La crisi ha ingolfato gli albi a disposizione degli Enti e il patto di stabilità li ha costretti a complicate operazioni per comprimere i costi e dilazionare i pagamenti: “Se il dirigente fa una cazzata che magari ti sfugge rischi una condanna per danno erariale, la beffa oltre il danno”. Peggio ancora va nelle centinaia di società di servizi pubblici Inhouse, formalmente fuori dal perimetro, ma controllate al 100 per cento dagli enti locali. Nel suo studio (Commercialisti 2.0, Giuffre) Posca ha provato a fornire dei numeri: solo un terzo dei commercialisti viene pagato regolarmente (cioè 60-120 giorni), il restante è ampiamente fuori (24-36 mesi). La stima più attendibile supera i 300 milioni di euro di arretrati storici verso la sola Pa.
Gli architetti e i docenti universitari – I vincoli di bilancio stanno mettendo in ginocchio anche gli architetti. Qui i tempi di attesa superano i 200 giorni (erano 129 nel 2010 e 90 nel 2006); e, stando ai dati, il 32 per cento degli studi è creditore dello Stato. Il meccanismo è semplice: il Comune chiede un progetto, salvo poi bloccarlo per non sforare il patto di stabilità. E così gli arretrati sono cresciuti a dismisura. Nel variegato bestiario dei creditori la menzione di merito va però ai docenti a contratto nelle università italiane: un esercito di 26mila persone (dati 2013, ma i numeri sono in crescita), asse portante di un sistema che ne abusa da anni.

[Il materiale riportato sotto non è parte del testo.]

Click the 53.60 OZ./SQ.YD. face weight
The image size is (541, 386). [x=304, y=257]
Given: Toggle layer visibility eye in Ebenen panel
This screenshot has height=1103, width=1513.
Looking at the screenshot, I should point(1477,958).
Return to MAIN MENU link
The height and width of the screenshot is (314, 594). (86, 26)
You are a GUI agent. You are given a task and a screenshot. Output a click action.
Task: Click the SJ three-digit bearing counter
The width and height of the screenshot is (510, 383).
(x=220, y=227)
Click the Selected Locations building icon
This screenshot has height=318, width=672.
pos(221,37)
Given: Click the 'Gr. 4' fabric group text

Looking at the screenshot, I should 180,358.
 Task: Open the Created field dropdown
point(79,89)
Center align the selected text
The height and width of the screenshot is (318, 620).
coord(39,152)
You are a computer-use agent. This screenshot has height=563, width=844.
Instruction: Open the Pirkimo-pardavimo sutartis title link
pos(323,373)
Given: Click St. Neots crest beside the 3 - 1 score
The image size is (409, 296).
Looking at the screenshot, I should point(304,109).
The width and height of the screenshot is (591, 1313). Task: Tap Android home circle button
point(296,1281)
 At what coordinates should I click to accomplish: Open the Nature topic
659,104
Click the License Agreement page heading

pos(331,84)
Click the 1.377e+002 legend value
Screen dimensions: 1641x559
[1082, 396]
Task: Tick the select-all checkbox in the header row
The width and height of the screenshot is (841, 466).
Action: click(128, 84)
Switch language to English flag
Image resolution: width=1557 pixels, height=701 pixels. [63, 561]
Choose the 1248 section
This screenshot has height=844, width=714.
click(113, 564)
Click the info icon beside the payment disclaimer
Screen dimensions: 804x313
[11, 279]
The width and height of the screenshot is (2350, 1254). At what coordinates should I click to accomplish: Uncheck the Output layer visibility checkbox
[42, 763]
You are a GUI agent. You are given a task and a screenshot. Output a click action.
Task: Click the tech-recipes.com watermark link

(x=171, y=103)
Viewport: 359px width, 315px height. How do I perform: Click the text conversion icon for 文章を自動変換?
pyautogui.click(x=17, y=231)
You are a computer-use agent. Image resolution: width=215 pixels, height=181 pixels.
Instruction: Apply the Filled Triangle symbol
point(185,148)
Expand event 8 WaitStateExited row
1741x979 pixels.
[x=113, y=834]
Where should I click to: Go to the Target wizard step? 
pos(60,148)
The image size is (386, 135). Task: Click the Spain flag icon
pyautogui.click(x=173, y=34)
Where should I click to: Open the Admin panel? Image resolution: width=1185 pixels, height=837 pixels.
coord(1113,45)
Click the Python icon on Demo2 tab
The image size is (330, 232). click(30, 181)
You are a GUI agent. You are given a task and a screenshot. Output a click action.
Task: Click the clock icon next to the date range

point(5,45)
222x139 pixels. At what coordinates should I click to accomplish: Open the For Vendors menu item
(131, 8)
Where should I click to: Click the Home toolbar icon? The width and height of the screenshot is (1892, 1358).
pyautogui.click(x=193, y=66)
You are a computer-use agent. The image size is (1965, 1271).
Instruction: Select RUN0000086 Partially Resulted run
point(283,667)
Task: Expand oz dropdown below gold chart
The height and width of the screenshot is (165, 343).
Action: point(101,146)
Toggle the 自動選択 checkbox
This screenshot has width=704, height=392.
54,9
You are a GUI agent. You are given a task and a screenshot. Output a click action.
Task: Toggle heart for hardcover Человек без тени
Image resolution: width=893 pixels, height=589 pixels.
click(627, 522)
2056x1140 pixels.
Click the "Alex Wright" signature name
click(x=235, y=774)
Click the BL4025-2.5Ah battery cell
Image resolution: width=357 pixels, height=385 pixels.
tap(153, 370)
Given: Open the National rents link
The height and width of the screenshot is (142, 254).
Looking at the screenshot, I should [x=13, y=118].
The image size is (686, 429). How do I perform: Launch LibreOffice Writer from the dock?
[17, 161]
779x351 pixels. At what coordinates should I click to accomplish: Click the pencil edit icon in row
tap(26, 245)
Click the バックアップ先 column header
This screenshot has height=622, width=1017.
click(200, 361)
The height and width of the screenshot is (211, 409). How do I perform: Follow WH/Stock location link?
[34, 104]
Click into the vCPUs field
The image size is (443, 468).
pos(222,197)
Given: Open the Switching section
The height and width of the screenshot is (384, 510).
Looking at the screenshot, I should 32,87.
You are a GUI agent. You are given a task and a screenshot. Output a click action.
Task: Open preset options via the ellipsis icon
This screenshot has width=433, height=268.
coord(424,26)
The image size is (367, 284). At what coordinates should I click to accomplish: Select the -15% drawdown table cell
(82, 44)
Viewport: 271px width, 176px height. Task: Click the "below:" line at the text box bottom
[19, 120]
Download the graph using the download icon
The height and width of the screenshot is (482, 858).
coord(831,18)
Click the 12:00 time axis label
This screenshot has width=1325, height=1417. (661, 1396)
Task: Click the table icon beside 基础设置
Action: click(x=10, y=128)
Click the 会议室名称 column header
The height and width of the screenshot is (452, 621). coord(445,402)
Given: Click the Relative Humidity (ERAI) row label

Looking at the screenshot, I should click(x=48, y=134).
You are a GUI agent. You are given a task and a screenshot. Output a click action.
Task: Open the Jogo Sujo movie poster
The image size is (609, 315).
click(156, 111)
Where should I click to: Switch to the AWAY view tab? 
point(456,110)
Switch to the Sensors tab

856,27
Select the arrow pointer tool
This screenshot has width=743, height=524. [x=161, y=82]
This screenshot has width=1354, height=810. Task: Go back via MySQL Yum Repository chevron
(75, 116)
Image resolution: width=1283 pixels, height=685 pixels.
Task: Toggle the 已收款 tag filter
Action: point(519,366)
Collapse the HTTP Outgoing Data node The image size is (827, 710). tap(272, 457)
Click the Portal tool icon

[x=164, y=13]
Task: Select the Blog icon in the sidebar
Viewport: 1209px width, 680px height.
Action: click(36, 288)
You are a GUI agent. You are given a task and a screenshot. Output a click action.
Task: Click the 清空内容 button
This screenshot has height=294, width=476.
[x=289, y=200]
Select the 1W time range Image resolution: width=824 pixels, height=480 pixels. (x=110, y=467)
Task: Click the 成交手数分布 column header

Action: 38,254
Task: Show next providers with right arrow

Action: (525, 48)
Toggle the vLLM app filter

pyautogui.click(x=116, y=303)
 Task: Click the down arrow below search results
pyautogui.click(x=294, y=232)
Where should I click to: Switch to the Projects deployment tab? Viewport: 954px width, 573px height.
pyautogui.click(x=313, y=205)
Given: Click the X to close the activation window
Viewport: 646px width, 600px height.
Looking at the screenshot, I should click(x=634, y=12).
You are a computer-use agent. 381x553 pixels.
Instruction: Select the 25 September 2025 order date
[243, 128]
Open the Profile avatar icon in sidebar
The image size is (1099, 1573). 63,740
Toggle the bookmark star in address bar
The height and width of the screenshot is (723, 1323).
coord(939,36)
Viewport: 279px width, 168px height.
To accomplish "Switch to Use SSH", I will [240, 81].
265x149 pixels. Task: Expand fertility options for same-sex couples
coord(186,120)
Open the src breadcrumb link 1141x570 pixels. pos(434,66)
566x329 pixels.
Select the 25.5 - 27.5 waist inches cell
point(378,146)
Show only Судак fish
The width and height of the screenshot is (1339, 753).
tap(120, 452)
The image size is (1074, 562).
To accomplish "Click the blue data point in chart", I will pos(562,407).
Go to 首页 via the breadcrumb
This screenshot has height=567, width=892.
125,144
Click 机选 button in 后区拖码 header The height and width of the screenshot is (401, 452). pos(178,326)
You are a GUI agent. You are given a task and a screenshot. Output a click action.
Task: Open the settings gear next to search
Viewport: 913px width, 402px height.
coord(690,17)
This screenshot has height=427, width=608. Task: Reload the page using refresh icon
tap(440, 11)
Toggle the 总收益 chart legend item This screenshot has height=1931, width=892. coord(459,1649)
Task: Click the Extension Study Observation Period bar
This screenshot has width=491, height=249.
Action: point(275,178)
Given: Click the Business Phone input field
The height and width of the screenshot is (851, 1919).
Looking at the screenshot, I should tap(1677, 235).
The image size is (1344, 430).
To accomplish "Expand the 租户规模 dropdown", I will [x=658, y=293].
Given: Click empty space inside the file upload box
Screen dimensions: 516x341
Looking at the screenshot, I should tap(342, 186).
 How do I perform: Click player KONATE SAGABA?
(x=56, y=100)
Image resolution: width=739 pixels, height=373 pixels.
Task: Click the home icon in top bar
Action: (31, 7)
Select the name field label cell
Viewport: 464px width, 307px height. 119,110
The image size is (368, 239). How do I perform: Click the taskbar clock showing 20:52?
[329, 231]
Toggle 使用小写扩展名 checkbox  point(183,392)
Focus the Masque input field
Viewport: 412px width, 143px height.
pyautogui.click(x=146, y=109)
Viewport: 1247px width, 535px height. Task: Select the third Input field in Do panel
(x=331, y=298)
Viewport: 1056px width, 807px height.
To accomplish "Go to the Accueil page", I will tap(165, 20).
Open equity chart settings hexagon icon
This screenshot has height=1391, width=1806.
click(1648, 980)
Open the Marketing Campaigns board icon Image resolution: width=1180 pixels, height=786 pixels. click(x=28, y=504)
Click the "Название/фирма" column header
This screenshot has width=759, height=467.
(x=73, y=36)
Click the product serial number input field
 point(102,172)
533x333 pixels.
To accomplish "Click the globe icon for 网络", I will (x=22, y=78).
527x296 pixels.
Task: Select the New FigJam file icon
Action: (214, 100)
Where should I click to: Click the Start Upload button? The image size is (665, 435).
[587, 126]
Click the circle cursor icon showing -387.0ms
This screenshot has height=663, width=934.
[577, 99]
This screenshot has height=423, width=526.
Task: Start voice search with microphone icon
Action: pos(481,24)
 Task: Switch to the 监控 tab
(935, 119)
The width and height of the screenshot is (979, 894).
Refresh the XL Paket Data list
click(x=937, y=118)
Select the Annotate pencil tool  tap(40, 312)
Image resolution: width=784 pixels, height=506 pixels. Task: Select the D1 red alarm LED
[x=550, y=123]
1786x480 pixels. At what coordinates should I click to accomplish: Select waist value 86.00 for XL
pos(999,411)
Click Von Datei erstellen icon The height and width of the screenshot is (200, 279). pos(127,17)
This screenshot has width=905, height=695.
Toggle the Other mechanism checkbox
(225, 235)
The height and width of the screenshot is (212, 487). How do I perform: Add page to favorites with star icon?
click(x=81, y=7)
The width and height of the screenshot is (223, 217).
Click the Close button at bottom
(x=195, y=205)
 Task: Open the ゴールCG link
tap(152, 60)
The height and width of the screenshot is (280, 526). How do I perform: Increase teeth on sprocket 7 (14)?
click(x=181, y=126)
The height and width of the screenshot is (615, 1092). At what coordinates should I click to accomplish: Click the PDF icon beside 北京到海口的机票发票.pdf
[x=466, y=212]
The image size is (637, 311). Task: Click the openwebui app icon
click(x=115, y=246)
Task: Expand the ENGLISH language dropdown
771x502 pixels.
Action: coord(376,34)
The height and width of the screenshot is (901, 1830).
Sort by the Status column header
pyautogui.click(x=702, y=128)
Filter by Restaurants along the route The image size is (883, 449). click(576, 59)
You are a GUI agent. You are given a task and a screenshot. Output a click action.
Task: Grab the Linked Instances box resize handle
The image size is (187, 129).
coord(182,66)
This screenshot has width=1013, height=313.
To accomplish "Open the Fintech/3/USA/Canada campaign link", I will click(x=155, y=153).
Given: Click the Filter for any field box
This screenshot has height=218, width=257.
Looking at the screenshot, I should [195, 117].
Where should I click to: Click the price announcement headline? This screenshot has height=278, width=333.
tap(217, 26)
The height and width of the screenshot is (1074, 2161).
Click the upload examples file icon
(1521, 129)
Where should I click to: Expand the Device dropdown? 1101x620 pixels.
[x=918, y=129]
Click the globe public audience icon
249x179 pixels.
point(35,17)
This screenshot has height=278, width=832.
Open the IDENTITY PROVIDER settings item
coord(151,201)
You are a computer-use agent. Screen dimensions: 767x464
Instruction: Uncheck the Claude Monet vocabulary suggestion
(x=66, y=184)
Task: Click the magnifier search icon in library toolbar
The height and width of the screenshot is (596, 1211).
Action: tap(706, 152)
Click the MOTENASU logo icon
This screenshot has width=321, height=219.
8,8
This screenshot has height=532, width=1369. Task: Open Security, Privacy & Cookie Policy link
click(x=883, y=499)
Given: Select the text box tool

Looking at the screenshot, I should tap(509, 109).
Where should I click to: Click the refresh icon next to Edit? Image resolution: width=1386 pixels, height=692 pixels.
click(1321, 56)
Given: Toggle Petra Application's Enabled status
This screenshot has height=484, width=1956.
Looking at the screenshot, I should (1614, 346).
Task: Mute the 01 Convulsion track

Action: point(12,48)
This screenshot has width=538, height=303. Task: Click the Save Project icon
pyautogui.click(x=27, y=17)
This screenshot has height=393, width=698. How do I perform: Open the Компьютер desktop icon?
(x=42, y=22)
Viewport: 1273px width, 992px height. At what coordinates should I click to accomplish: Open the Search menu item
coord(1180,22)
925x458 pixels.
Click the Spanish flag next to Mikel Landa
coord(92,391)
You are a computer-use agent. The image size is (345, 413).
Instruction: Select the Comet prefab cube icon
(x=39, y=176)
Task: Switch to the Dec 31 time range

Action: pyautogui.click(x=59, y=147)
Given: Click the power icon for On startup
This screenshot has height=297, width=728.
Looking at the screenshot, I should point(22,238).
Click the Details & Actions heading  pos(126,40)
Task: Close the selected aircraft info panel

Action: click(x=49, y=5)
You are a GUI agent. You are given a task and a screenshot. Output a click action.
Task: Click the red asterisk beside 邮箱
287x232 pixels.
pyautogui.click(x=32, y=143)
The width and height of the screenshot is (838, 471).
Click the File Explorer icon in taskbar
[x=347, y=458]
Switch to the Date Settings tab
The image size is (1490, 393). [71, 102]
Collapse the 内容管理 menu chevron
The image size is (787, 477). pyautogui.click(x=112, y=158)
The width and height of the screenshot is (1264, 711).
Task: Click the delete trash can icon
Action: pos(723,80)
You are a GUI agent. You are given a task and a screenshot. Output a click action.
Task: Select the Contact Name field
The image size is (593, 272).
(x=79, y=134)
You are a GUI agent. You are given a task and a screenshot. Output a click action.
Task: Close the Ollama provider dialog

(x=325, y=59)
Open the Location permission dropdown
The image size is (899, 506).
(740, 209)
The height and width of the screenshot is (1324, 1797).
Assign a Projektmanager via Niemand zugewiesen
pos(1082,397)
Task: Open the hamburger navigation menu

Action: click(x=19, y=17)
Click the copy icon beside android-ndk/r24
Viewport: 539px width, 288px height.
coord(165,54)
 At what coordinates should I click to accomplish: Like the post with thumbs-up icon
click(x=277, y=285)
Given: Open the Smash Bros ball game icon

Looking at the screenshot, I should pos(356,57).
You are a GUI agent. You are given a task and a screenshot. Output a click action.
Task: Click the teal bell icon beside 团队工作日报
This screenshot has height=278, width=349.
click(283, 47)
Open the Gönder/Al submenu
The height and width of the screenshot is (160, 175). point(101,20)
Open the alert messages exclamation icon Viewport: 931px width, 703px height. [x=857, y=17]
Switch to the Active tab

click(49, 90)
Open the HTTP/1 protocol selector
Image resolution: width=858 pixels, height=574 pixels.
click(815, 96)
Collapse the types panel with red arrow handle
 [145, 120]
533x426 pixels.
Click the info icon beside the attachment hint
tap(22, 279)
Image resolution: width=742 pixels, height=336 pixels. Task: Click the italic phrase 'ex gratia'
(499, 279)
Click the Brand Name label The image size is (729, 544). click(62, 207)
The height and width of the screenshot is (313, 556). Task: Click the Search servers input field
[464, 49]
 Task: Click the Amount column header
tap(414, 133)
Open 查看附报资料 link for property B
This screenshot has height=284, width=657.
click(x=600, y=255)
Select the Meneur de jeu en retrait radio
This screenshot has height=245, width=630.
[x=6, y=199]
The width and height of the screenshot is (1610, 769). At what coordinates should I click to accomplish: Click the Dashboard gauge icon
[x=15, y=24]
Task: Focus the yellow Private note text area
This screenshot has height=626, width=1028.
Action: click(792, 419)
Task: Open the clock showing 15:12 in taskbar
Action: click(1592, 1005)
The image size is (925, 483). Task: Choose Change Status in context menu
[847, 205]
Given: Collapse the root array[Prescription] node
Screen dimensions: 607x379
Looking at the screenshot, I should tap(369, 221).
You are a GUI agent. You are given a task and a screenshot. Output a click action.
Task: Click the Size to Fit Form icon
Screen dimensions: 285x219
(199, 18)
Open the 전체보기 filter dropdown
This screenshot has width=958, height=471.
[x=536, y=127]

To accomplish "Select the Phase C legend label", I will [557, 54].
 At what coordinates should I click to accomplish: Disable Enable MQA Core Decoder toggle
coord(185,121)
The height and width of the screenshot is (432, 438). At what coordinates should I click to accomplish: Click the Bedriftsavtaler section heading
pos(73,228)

Per aggirare i vincoli al turn over gli atenei di tutta Italia ricorrono sempre più spesso ai contratti precari: sei mesi o un anno, cioè la durata di un corso, esami compresi. Il costo si aggira tra i 50 euro lordi orari della Sapienza e i 25 di Pescara, il minimo legale per corsi che in media non superano le 75 ore l’anno (900 euro netti).
“In molte università, soprattutto private – spiega Luisa Paternicò, docente a contratto di Cinese alla Unint di Roma – rappresentano l’80 per cento dei docenti. Purtroppo in quelle pubbliche i ritardi arrivano fino a un anno. A volte non pagano proprio o bandiscono contratti gratis”. “Visto che devi fare il pendolare – spiega Oliviero, contrattista a Milano – in pratica ci perdi solo soldi, perché non hai rimborso spese: lo fai per la gloria e il curriculum”. Se decidessero di incrociare le braccia per riavere indietro decine di milioni – calcolano le associazioni – gli atenei non potrebbero neanche aprire. Stesso discorso per la scuola, dove le supplenze vengono pagate con ritardi fino a sei mesi (500 milioni l’arretrato), e la Cgil Toscana, esasperata, ha chiesto agli insegnanti di mandare le bollette direttamente a Matteo Renzi.